» WORK TO DO:
Reproduce the items below, substituting "interface agent" for every "GUI agent" and leaving all other text as it is.

» MATERIAL FOR THIS TASK:
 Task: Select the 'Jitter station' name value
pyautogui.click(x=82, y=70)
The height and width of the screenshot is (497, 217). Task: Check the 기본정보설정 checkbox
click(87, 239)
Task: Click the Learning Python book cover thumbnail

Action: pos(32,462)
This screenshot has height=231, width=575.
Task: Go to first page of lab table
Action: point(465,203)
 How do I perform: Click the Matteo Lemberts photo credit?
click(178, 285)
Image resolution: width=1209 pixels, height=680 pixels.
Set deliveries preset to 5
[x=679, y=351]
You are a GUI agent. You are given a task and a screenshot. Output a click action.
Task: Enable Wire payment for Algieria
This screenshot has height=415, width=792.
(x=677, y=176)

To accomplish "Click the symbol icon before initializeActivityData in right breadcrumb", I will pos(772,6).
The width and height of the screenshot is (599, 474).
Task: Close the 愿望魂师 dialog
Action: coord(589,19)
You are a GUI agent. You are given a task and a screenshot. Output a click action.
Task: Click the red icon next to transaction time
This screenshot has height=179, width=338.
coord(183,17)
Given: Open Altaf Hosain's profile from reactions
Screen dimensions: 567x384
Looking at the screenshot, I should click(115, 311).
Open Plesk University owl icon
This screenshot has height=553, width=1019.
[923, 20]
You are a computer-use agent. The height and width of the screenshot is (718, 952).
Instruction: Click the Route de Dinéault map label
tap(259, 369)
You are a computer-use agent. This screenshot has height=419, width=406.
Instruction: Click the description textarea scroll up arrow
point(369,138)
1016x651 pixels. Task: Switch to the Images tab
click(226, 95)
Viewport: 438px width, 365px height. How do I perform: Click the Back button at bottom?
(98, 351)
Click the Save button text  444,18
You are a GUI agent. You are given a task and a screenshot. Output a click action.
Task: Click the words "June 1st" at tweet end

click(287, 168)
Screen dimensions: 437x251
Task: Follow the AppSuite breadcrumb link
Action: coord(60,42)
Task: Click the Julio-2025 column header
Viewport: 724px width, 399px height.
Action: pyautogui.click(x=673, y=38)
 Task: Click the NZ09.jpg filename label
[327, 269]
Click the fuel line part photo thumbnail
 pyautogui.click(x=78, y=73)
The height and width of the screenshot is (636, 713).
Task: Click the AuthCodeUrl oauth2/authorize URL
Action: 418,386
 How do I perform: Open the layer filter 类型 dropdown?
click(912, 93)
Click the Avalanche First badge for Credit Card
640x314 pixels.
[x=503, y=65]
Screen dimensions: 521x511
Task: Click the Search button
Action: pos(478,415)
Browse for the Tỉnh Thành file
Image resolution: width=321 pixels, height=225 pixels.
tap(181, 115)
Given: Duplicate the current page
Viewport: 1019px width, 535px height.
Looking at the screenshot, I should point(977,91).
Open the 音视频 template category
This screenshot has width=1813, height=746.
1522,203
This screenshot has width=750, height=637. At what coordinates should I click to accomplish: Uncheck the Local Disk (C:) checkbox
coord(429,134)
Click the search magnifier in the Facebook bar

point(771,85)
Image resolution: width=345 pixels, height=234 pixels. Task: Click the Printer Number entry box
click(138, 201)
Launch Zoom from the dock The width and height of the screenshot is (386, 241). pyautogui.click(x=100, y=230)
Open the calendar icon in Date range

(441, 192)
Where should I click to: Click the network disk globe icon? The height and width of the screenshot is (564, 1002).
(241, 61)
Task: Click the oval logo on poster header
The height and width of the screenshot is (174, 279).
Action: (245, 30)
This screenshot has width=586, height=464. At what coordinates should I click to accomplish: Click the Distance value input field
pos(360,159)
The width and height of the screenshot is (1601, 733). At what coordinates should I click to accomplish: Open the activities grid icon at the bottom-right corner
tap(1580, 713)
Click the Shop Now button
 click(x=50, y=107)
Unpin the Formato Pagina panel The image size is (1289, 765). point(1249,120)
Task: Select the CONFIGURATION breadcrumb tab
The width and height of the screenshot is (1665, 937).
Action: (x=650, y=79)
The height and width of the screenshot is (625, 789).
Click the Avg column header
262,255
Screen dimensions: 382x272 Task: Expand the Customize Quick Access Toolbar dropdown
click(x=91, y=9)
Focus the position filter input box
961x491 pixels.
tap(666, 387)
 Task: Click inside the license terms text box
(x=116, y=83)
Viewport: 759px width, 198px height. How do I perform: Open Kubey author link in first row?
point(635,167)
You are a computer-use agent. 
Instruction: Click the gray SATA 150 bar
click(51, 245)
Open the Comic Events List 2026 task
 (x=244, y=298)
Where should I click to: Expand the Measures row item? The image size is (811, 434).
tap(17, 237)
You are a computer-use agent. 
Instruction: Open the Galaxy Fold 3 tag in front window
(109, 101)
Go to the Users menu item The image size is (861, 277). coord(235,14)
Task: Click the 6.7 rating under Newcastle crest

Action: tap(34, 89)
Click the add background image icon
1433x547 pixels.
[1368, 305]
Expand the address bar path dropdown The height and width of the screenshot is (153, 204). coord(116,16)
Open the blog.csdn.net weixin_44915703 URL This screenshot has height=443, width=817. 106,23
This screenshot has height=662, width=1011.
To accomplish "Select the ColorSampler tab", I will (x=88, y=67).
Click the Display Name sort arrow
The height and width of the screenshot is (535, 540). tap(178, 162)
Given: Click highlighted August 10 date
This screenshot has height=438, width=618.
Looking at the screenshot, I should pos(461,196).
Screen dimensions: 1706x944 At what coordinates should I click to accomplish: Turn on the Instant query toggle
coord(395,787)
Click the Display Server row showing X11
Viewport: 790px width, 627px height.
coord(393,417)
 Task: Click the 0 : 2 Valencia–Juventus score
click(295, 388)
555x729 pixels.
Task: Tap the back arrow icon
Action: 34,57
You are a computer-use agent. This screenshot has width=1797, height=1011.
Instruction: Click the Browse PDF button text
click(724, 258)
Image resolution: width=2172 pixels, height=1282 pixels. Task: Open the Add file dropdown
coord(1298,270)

» RESULT FOR THIS TASK:
 Task: Select the 'Jitter station' name value
pyautogui.click(x=82, y=70)
The height and width of the screenshot is (497, 217). Task: Check the 기본정보설정 checkbox
click(87, 239)
Task: Click the Learning Python book cover thumbnail

Action: pos(32,462)
This screenshot has height=231, width=575.
Task: Go to first page of lab table
Action: point(465,203)
 How do I perform: Click the Matteo Lemberts photo credit?
click(178, 285)
Image resolution: width=1209 pixels, height=680 pixels.
Set deliveries preset to 5
[x=679, y=351]
You are a interface agent. You are given a task and a screenshot. Output a click action.
Task: Enable Wire payment for Algieria
This screenshot has height=415, width=792.
(x=677, y=176)

To accomplish "Click the symbol icon before initializeActivityData in right breadcrumb", I will pos(772,6).
The width and height of the screenshot is (599, 474).
Task: Close the 愿望魂师 dialog
Action: coord(589,19)
You are a interface agent. You are given a task and a screenshot. Output a click action.
Task: Click the red icon next to transaction time
This screenshot has height=179, width=338.
coord(183,17)
Given: Open Altaf Hosain's profile from reactions
Screen dimensions: 567x384
Looking at the screenshot, I should click(115, 311).
Open Plesk University owl icon
This screenshot has height=553, width=1019.
[923, 20]
You are a computer-use agent. The height and width of the screenshot is (718, 952).
Instruction: Click the Route de Dinéault map label
tap(259, 369)
You are a computer-use agent. This screenshot has height=419, width=406.
Instruction: Click the description textarea scroll up arrow
point(369,138)
1016x651 pixels. Task: Switch to the Images tab
click(226, 95)
Viewport: 438px width, 365px height. How do I perform: Click the Back button at bottom?
(98, 351)
Click the Save button text  444,18
You are a interface agent. You are given a task and a screenshot. Output a click action.
Task: Click the words "June 1st" at tweet end

click(287, 168)
Screen dimensions: 437x251
Task: Follow the AppSuite breadcrumb link
Action: coord(60,42)
Task: Click the Julio-2025 column header
Viewport: 724px width, 399px height.
Action: pyautogui.click(x=673, y=38)
 Task: Click the NZ09.jpg filename label
[327, 269]
Click the fuel line part photo thumbnail
 pyautogui.click(x=78, y=73)
The height and width of the screenshot is (636, 713).
Task: Click the AuthCodeUrl oauth2/authorize URL
Action: 418,386
 How do I perform: Open the layer filter 类型 dropdown?
click(912, 93)
Click the Avalanche First badge for Credit Card
640x314 pixels.
[x=503, y=65]
Screen dimensions: 521x511
Task: Click the Search button
Action: pos(478,415)
Browse for the Tỉnh Thành file
Image resolution: width=321 pixels, height=225 pixels.
tap(181, 115)
Given: Duplicate the current page
Viewport: 1019px width, 535px height.
Looking at the screenshot, I should point(977,91).
Open the 音视频 template category
This screenshot has width=1813, height=746.
1522,203
This screenshot has width=750, height=637. At what coordinates should I click to accomplish: Uncheck the Local Disk (C:) checkbox
coord(429,134)
Click the search magnifier in the Facebook bar

point(771,85)
Image resolution: width=345 pixels, height=234 pixels. Task: Click the Printer Number entry box
click(138, 201)
Launch Zoom from the dock The width and height of the screenshot is (386, 241). pyautogui.click(x=100, y=230)
Open the calendar icon in Date range

(441, 192)
Where should I click to: Click the network disk globe icon? The height and width of the screenshot is (564, 1002).
(241, 61)
Task: Click the oval logo on poster header
The height and width of the screenshot is (174, 279).
Action: (245, 30)
This screenshot has width=586, height=464. At what coordinates should I click to accomplish: Click the Distance value input field
pos(360,159)
The width and height of the screenshot is (1601, 733). At what coordinates should I click to accomplish: Open the activities grid icon at the bottom-right corner
tap(1580, 713)
Click the Shop Now button
 click(x=50, y=107)
Unpin the Formato Pagina panel The image size is (1289, 765). point(1249,120)
Task: Select the CONFIGURATION breadcrumb tab
The width and height of the screenshot is (1665, 937).
Action: (x=650, y=79)
The height and width of the screenshot is (625, 789).
Click the Avg column header
262,255
Screen dimensions: 382x272 Task: Expand the Customize Quick Access Toolbar dropdown
click(x=91, y=9)
Focus the position filter input box
961x491 pixels.
tap(666, 387)
 Task: Click inside the license terms text box
(x=116, y=83)
Viewport: 759px width, 198px height. How do I perform: Open Kubey author link in first row?
point(635,167)
You are a computer-use agent. 
Instruction: Click the gray SATA 150 bar
click(51, 245)
Open the Comic Events List 2026 task
 (x=244, y=298)
Where should I click to: Expand the Measures row item? The image size is (811, 434).
tap(17, 237)
You are a computer-use agent. 
Instruction: Open the Galaxy Fold 3 tag in front window
(109, 101)
Go to the Users menu item The image size is (861, 277). coord(235,14)
Task: Click the 6.7 rating under Newcastle crest

Action: tap(34, 89)
Click the add background image icon
1433x547 pixels.
[1368, 305]
Expand the address bar path dropdown The height and width of the screenshot is (153, 204). coord(116,16)
Open the blog.csdn.net weixin_44915703 URL This screenshot has height=443, width=817. 106,23
This screenshot has height=662, width=1011.
To accomplish "Select the ColorSampler tab", I will (x=88, y=67).
Click the Display Name sort arrow
The height and width of the screenshot is (535, 540). tap(178, 162)
Given: Click highlighted August 10 date
This screenshot has height=438, width=618.
Looking at the screenshot, I should pos(461,196).
Screen dimensions: 1706x944 At what coordinates should I click to accomplish: Turn on the Instant query toggle
coord(395,787)
Click the Display Server row showing X11
Viewport: 790px width, 627px height.
coord(393,417)
 Task: Click the 0 : 2 Valencia–Juventus score
click(295, 388)
555x729 pixels.
Task: Tap the back arrow icon
Action: 34,57
You are a computer-use agent. This screenshot has width=1797, height=1011.
Instruction: Click the Browse PDF button text
click(724, 258)
Image resolution: width=2172 pixels, height=1282 pixels. Task: Open the Add file dropdown
coord(1298,270)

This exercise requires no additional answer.